I had some super strong acid in the 80s, I was in high school. I had a few really amazing trips and then a really intense one that went over the edge. It took good 1 month of super weirds, 6 months of moderate to heavy weirds, and another year of mild weirds to get over it.
I would have panic attacks, flashbacks, fears, especially of bugs, was afraid to try other drugs for a bit and kept pretty mellow in my 20s because of it. I tried to get counseling but no counselor wanted to have at that.

I am proof!!! I came out of it though. I certainly dont fear spiders any more, where others squeem at em. I am OK with spiders. I also got comfortable taking mushrooms a few years later. I tried LSD again 15 years after that and was fine, but the stuff these days is nothing like the stuff in the 80s. I still got anxiety from different kinds, some not, so I stuck to mushrooms.
 
Let's not forget psychedelics can speed up when one will develop up an un avoidable brain condition destined for there future.

Start reading deep into some medical publications you will find alot of information on this if you want to spend the time. Not all LSD related documents are top ten on google.

30 Years ago they needed hot tub heat treatment to get chronic LSD users back to normal. I have been hospitalized months after a 50 hit binge, and I have personal friends who have never been the same since, any perceptual change can cause this, it varies how long it can last. You can trip once and have LSD psychosis for life, it can even be a placebo that you put on yourself.

This is very rare, playing with LSD-25 is playing with fire, no one will deny that, at least the non-ignorant.

Its almost impossible you wont get all your motor skills back and standard perception but psychosis is a broad word and life time " psychosis is very possible "
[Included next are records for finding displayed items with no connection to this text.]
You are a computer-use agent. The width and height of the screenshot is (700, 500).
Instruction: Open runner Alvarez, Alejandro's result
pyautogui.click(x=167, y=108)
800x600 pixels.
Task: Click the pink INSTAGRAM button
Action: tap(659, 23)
That's why You screen screen customers when selling LSD, if you know what your doing, people get declined by good dealers to prevent the customer going down the wrong path.
 
Last edited:
Just a completely random aside, who knows what causes schizophrenia. Maybe loads was induced in the early part of the last century by the horrific wars that were being fought, maybe the acid counterbalanced that in the latter half of the century... Who the fuck knows. If your bit mentally unstable probably not a great idea to bash a load of acid, just like it's probably not a good idea to go over the top of a trench and charge a machine gun. Any kind of hyper real experiences can probably act as a trigger.

On the other hand popping acid has been great for me!!